# Down the Hole



## Maverick (Mar 4, 2002)

Well with ice fishing in full swing, we start to find our selves losing stuff down one our holes. Yep you all know what I am talking about. Stuff you drop down your fishing holes while fishing.

*What have you seen go down and into the black hole.*

This year I have seen 2 rods, and a vexilar battery(sorry Brad, I owe you one)


----------



## mallardhunter (May 15, 2004)

I've lost a rod last year.


----------



## Bob Kellam (Apr 8, 2004)

Garman hand held GPS

Sun Glasses

Enough tackle to re-stock Scheels

Need I say anymore? I am kind of a clumsey unit in a fish house.

Bob


----------



## Maverick (Mar 4, 2002)

Last year I had a buddy throw his keys to his other buddy ( who only has one good eye) and yep you guessed it. Right down the hole. Well after a few hours and a camera they some how hooked his keys, brought them up and started his truck and called it quits for the day.


----------



## dblkluk (Oct 3, 2002)

How many cell phones do you think are at the bottom of NDs lakes??  
For me its been numerous ice skimmers, a pair of Oakleys. A few years ago I dropped our only jar of power bait down the hole right away in the morning. Not a bait shop for 90 miles...Great!!!


----------



## fargodawg (Sep 20, 2005)

watched my cell phone blink all the way to the bottom once, 2 years ago, never to come back to the top


----------



## Chuck Smith (Feb 22, 2005)

GPS
Numerous pairs of sunglasses
Vexlar battery
Many Ice skinners
Cell phone
Pole - Damn eelpout on Lake of the woods
So much tackle like bob stated "could restock" a sporting good store!

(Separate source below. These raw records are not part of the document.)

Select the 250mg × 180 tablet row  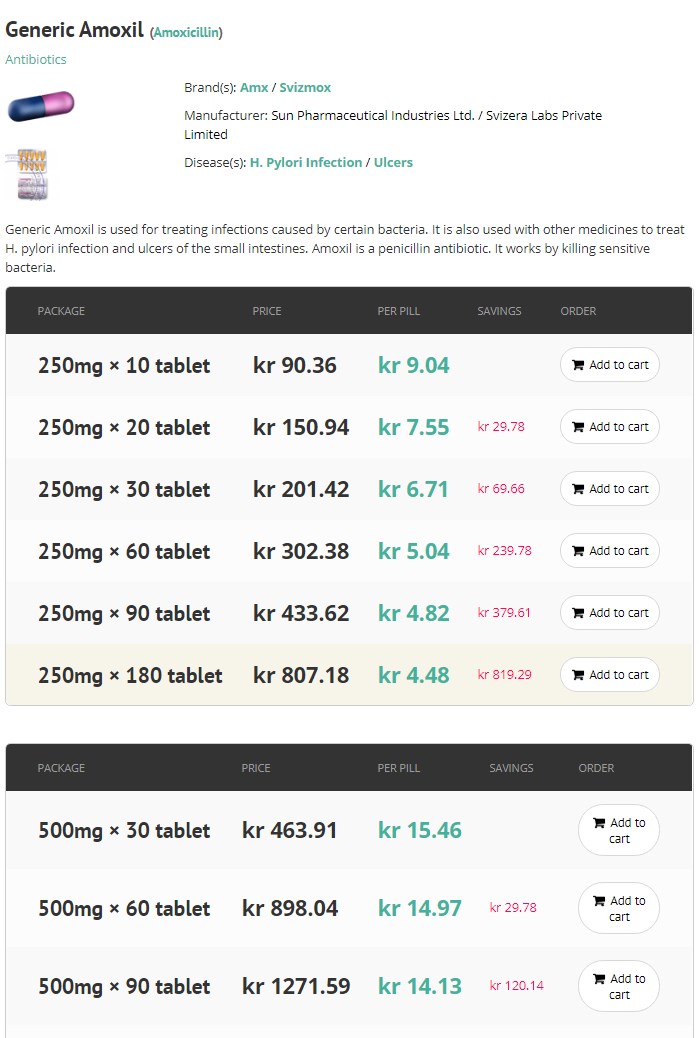[x=350, y=675]
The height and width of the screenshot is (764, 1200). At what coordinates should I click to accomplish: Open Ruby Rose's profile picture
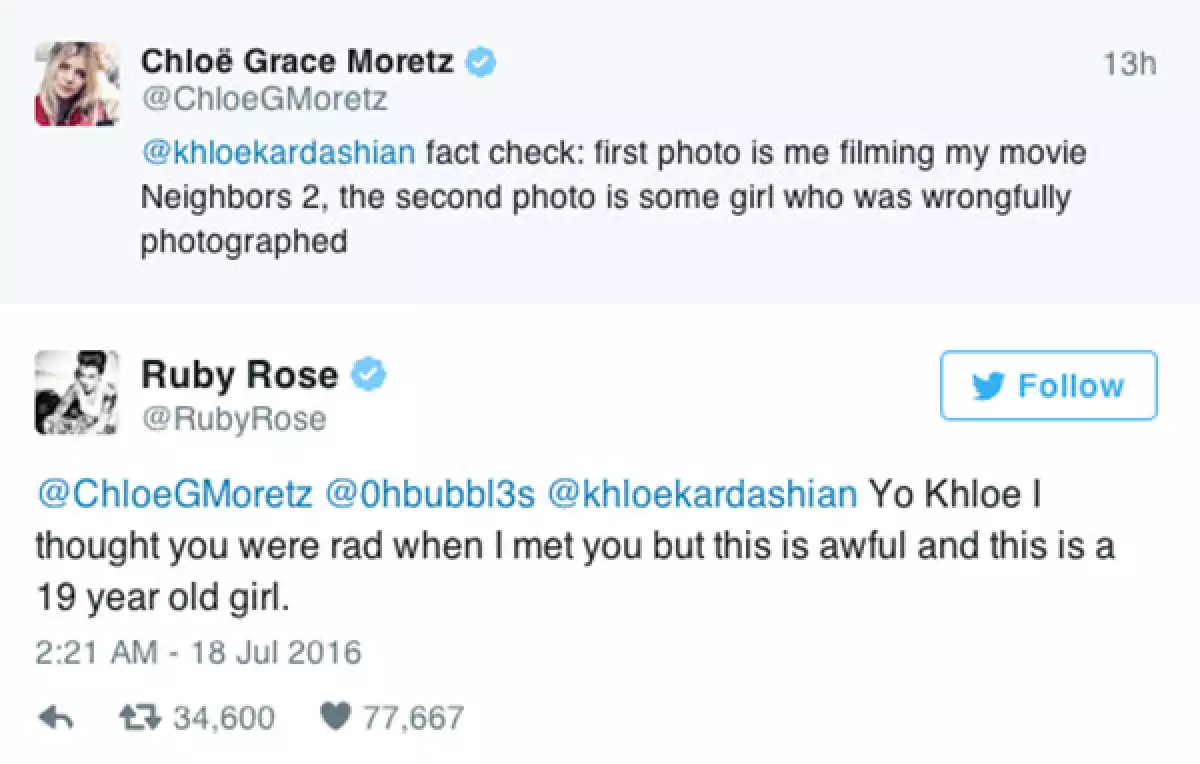[77, 395]
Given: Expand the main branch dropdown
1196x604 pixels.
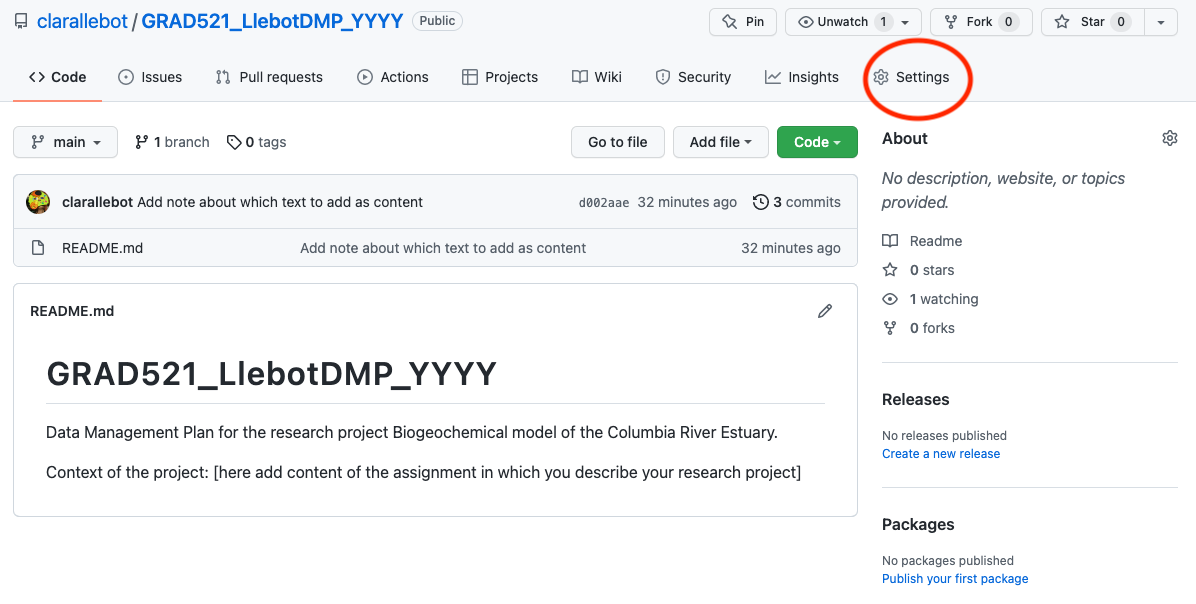Looking at the screenshot, I should (x=65, y=142).
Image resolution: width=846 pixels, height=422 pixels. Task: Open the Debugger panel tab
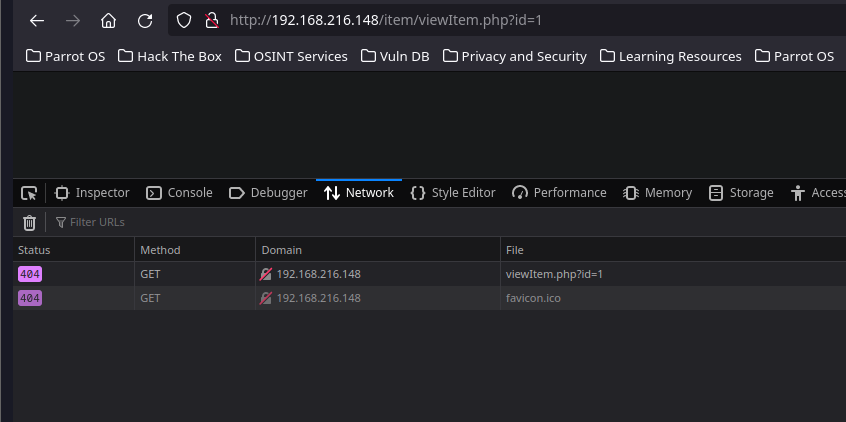(268, 193)
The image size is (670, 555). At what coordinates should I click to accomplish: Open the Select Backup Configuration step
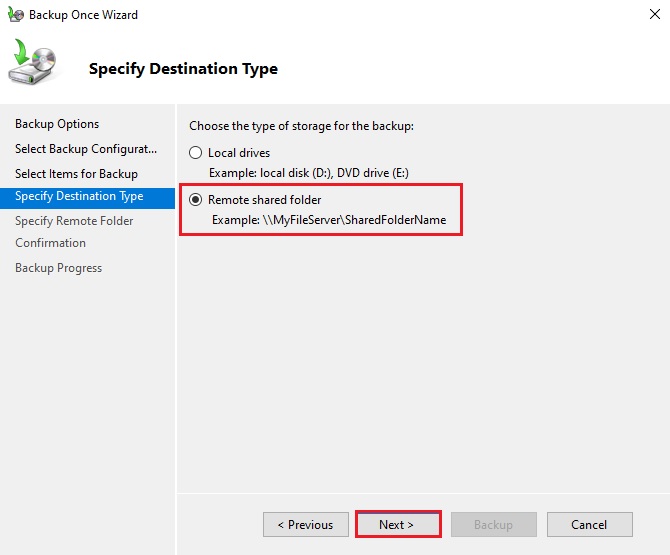86,149
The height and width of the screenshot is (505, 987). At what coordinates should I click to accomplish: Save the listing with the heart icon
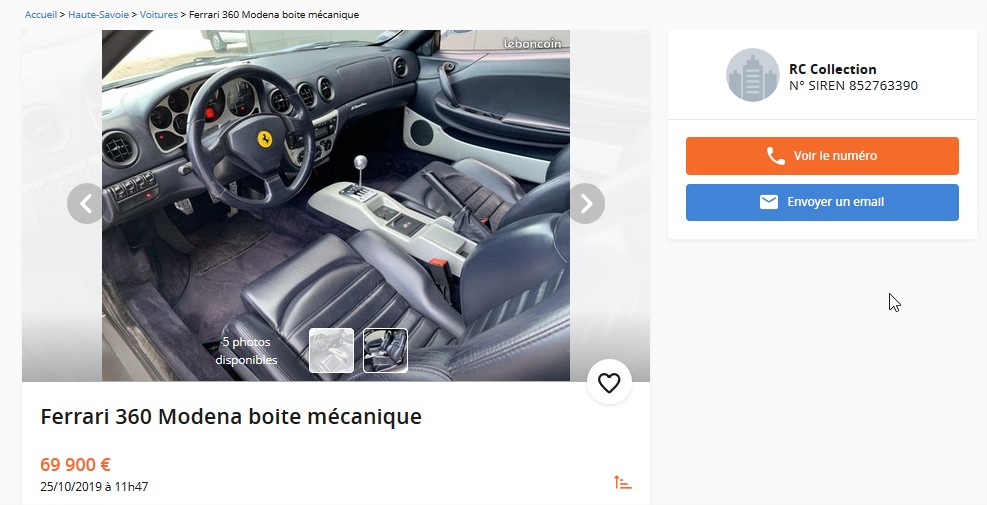(x=609, y=382)
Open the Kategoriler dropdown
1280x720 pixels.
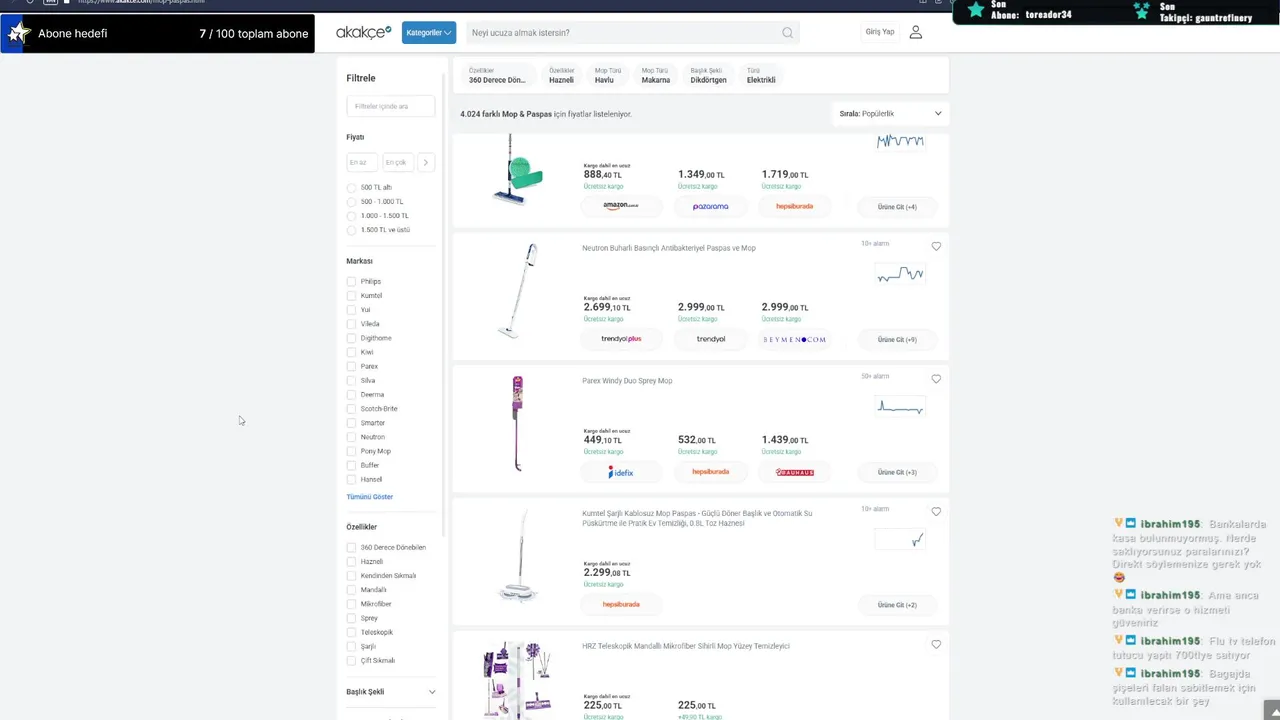(429, 33)
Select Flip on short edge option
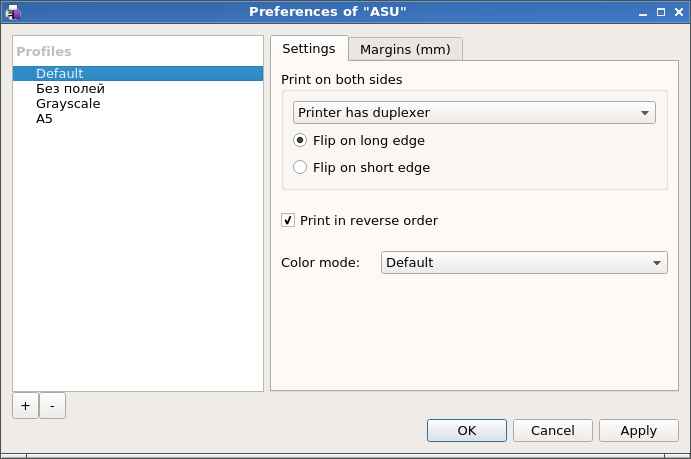691x459 pixels. point(300,168)
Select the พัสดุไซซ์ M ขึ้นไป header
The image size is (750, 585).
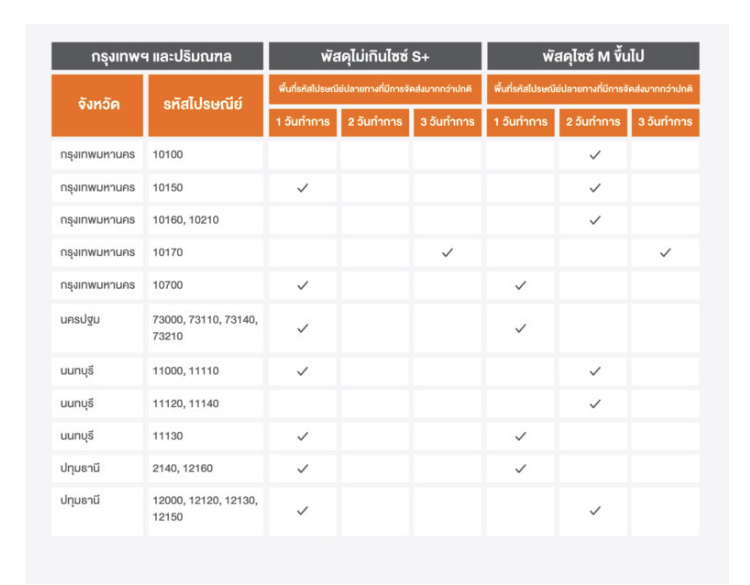click(x=592, y=56)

Now not all of this is mine....but enough of it is :idiot:


----------



## nodakoutdoors.com (Feb 27, 2002)

2 rods (funny to watch them go down....okay, not really)

A $130 pair of Killer Loop sunglasses (last time I paid for $10 for shades)

pliers

ice scoop

Am I missing anything Mav??? I'm sure we had to drop more than that down the hole?


----------



## Ranger_Compact (Nov 2, 2005)

I, actually have never lost anything; I don't go very often, and if I do, I usually get bored and go skating. Are those ice skinners you guys keep talking about those ladle thingys with the holes in the spoon? I'm confused...


----------



## waterwolf (Oct 15, 2003)

We have lost radio's, lanterns, couple rods, chisels, a few cans of beer that a buddy was trying to keep cold.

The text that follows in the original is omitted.